*Brief*: Print, in exact form, the lines below from the one containing "Viewport: 212px width, 1568px height." through the one containing "Viewport: 851px width, 716px height.", and omit all others.
++++ Dataset records
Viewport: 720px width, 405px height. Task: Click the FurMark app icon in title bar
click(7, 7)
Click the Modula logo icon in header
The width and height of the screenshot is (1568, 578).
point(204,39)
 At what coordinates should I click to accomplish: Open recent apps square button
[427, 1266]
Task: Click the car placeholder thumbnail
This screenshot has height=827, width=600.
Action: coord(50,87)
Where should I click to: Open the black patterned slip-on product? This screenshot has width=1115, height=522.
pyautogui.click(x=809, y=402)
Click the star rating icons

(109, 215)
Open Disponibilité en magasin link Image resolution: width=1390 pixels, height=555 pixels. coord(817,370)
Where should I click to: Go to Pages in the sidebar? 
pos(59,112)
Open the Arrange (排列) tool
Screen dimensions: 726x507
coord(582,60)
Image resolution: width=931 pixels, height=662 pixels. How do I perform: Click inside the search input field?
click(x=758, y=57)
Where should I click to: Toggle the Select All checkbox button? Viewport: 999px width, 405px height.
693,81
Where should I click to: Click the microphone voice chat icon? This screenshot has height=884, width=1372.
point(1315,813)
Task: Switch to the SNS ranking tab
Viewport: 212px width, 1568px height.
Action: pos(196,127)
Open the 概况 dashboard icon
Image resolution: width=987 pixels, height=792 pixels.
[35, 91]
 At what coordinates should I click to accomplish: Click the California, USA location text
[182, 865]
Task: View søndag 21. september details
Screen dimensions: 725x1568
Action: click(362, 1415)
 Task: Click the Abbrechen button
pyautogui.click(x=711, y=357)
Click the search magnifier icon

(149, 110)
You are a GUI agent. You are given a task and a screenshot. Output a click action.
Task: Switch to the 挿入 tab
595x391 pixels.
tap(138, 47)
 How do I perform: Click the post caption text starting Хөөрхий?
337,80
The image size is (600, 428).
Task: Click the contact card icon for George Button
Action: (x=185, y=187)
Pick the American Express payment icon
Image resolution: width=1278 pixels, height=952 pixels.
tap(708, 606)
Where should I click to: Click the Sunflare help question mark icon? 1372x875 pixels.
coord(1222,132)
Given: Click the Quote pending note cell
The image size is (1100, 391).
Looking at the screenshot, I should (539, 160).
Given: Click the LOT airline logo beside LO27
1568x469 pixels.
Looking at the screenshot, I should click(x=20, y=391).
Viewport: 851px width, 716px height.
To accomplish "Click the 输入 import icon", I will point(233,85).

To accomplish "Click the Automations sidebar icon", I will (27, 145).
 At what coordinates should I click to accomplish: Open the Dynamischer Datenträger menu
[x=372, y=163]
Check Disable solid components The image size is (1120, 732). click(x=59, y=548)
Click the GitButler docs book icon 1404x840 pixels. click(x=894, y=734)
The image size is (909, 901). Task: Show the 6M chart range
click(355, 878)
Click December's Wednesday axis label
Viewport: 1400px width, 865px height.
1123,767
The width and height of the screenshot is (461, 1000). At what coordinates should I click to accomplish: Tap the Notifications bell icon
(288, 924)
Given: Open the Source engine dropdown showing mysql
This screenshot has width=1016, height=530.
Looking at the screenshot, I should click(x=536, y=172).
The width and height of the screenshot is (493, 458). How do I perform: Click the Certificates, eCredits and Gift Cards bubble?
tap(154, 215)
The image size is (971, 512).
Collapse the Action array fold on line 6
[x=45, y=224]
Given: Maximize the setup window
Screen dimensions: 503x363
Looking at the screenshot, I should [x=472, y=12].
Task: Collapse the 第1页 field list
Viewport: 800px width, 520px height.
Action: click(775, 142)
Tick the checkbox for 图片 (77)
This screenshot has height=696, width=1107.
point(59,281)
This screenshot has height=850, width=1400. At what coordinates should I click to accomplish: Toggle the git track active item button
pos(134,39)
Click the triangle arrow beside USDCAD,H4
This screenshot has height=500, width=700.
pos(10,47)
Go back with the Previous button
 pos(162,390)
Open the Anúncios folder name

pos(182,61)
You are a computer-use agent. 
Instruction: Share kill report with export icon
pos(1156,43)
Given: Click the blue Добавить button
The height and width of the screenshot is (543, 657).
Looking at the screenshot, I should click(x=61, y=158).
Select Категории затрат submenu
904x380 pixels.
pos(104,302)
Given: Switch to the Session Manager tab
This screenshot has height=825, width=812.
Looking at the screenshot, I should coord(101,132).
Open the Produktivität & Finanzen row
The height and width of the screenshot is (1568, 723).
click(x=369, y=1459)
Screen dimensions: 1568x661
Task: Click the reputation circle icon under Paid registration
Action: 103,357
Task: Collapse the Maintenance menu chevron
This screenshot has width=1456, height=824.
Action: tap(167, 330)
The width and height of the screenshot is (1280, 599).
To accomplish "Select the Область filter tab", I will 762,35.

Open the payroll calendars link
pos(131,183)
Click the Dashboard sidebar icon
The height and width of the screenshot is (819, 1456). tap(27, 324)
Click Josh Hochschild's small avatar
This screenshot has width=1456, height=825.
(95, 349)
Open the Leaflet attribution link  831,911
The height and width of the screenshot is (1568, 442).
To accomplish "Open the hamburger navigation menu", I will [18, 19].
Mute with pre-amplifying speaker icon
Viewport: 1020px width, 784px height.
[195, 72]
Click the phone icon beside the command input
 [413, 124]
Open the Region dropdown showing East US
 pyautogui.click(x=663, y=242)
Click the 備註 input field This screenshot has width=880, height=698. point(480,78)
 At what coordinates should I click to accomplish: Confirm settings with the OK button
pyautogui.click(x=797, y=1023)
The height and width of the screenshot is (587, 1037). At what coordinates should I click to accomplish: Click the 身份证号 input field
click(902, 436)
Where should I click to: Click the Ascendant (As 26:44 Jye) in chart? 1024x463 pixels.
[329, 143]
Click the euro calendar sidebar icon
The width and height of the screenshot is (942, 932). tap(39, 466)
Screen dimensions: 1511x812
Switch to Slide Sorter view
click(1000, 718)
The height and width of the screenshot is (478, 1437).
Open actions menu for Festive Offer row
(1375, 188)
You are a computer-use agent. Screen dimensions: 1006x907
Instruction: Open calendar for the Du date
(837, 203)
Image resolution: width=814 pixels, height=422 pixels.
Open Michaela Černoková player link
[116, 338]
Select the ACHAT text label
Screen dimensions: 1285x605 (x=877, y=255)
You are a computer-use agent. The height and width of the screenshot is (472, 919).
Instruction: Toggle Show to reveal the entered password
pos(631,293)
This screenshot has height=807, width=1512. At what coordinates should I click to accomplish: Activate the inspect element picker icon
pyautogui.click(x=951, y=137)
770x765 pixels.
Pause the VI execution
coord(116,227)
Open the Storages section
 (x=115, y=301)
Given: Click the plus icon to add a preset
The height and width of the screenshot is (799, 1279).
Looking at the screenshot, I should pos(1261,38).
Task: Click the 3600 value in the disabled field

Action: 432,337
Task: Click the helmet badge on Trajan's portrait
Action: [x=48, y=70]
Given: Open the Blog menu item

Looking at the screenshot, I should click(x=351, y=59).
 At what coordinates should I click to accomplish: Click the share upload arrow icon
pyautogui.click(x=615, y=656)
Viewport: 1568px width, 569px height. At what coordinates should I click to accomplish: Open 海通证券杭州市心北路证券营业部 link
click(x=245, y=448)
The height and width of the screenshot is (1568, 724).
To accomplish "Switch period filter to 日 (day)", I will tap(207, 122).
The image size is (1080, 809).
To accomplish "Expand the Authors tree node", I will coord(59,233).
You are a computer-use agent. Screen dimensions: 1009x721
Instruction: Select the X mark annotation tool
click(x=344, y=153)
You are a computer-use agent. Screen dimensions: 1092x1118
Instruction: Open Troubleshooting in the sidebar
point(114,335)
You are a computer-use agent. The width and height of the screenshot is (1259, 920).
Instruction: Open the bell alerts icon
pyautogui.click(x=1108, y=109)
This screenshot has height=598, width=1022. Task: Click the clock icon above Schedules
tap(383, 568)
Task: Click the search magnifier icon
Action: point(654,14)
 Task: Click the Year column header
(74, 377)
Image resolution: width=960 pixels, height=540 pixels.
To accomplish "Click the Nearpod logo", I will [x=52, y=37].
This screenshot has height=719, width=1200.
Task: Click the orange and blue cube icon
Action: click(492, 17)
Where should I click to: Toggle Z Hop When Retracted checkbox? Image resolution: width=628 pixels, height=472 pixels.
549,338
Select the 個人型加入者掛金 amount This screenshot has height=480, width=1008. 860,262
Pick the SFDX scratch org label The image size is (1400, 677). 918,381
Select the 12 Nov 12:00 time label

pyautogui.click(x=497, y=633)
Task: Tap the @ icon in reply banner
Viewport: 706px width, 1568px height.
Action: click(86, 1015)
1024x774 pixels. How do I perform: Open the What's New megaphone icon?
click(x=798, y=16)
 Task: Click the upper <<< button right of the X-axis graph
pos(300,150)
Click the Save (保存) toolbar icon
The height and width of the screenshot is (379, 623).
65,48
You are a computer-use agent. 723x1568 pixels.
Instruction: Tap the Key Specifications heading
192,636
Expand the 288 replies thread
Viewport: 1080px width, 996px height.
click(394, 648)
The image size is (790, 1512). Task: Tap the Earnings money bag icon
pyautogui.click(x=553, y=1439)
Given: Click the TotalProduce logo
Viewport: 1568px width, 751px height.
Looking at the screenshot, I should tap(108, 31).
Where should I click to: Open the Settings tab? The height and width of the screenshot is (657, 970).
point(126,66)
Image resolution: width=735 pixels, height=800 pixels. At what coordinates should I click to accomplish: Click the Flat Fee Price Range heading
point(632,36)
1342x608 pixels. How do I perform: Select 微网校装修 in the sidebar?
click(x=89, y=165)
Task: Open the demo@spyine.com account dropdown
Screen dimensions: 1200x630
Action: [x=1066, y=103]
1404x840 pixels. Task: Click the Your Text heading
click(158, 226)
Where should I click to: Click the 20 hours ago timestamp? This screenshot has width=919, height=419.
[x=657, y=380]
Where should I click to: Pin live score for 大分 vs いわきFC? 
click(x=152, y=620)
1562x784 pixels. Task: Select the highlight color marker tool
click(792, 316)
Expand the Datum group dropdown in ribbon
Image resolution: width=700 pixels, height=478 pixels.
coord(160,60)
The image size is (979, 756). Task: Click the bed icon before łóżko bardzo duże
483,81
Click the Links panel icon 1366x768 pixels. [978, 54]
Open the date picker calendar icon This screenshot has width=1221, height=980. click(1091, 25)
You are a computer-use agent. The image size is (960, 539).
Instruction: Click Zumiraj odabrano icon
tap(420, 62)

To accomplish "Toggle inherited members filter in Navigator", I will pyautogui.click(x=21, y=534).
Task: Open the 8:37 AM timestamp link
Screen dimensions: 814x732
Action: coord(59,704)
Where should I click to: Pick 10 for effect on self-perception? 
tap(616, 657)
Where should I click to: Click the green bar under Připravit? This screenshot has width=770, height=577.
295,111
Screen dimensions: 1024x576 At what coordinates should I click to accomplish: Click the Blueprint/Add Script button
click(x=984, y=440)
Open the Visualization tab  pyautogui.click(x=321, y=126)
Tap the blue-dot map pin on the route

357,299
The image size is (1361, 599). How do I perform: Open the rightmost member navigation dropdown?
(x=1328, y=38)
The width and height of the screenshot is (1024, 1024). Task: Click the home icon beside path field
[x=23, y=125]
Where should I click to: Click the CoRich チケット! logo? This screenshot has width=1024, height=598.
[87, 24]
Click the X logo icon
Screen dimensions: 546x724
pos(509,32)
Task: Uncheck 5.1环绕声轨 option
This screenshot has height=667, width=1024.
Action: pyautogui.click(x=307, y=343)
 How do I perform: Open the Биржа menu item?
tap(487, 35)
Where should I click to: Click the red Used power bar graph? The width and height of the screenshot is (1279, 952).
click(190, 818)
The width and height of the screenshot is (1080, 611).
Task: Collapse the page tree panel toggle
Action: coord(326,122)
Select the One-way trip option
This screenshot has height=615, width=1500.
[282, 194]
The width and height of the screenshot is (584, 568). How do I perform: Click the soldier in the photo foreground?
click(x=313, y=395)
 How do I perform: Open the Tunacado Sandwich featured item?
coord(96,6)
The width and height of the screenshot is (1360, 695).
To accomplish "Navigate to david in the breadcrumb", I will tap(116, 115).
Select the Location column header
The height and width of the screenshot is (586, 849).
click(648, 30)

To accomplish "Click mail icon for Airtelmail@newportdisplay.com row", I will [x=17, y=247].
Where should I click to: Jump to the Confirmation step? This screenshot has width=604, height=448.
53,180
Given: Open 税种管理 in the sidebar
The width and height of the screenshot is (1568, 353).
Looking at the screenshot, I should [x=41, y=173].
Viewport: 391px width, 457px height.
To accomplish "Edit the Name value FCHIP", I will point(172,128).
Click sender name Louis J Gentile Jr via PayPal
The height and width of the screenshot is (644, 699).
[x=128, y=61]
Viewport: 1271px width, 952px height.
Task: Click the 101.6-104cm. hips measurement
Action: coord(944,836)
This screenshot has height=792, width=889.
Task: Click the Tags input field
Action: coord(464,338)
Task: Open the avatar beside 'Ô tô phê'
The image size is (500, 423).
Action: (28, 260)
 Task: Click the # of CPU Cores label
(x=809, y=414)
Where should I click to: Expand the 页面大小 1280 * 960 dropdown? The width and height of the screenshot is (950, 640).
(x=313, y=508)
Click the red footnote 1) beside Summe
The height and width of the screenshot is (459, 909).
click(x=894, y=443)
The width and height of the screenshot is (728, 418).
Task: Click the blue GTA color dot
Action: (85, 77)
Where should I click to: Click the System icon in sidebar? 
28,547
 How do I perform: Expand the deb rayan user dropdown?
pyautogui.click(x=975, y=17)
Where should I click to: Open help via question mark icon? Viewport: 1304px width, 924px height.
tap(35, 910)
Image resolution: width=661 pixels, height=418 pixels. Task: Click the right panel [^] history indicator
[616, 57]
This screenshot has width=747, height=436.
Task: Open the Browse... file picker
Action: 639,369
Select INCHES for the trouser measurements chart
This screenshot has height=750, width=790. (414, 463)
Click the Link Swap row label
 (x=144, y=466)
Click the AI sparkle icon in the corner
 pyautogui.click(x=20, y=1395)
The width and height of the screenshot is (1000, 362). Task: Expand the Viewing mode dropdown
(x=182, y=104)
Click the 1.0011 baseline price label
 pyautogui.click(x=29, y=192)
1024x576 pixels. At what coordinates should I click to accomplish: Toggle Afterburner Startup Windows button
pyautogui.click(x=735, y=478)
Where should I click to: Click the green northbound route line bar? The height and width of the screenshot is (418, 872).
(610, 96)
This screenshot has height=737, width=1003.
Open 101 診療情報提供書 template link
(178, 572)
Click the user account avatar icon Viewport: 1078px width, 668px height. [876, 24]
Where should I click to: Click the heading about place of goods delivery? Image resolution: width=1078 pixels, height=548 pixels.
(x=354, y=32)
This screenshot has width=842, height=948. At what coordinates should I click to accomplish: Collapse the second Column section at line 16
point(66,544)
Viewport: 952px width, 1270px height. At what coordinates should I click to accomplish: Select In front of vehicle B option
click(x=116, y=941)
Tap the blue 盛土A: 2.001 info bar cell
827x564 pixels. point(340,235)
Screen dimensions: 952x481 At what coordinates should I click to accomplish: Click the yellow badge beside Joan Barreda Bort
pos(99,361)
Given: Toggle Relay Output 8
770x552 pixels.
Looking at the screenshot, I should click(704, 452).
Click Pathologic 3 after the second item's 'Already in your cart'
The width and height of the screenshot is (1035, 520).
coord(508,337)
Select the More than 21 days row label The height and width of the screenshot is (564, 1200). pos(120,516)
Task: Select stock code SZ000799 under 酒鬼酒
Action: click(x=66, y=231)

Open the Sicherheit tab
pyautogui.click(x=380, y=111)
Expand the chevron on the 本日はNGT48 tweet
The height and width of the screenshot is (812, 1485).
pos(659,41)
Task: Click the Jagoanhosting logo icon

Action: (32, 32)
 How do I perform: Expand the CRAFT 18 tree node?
++++++++
*Task answer*:
Viewport: 212px width, 1568px height.
Action: pos(196,127)
Open the 概况 dashboard icon
Image resolution: width=987 pixels, height=792 pixels.
[35, 91]
 At what coordinates should I click to accomplish: Click the California, USA location text
[182, 865]
Task: View søndag 21. september details
Screen dimensions: 725x1568
Action: click(362, 1415)
 Task: Click the Abbrechen button
pyautogui.click(x=711, y=357)
Click the search magnifier icon

(149, 110)
You are a GUI agent. You are given a task and a screenshot. Output a click action.
Task: Switch to the 挿入 tab
595x391 pixels.
tap(138, 47)
 How do I perform: Click the post caption text starting Хөөрхий?
337,80
The image size is (600, 428).
Task: Click the contact card icon for George Button
Action: (x=185, y=187)
Pick the American Express payment icon
Image resolution: width=1278 pixels, height=952 pixels.
tap(708, 606)
Where should I click to: Click the Sunflare help question mark icon? 1372x875 pixels.
coord(1222,132)
Given: Click the Quote pending note cell
The image size is (1100, 391).
Looking at the screenshot, I should (539, 160).
Given: Click the LOT airline logo beside LO27
1568x469 pixels.
Looking at the screenshot, I should click(x=20, y=391).
Viewport: 851px width, 716px height.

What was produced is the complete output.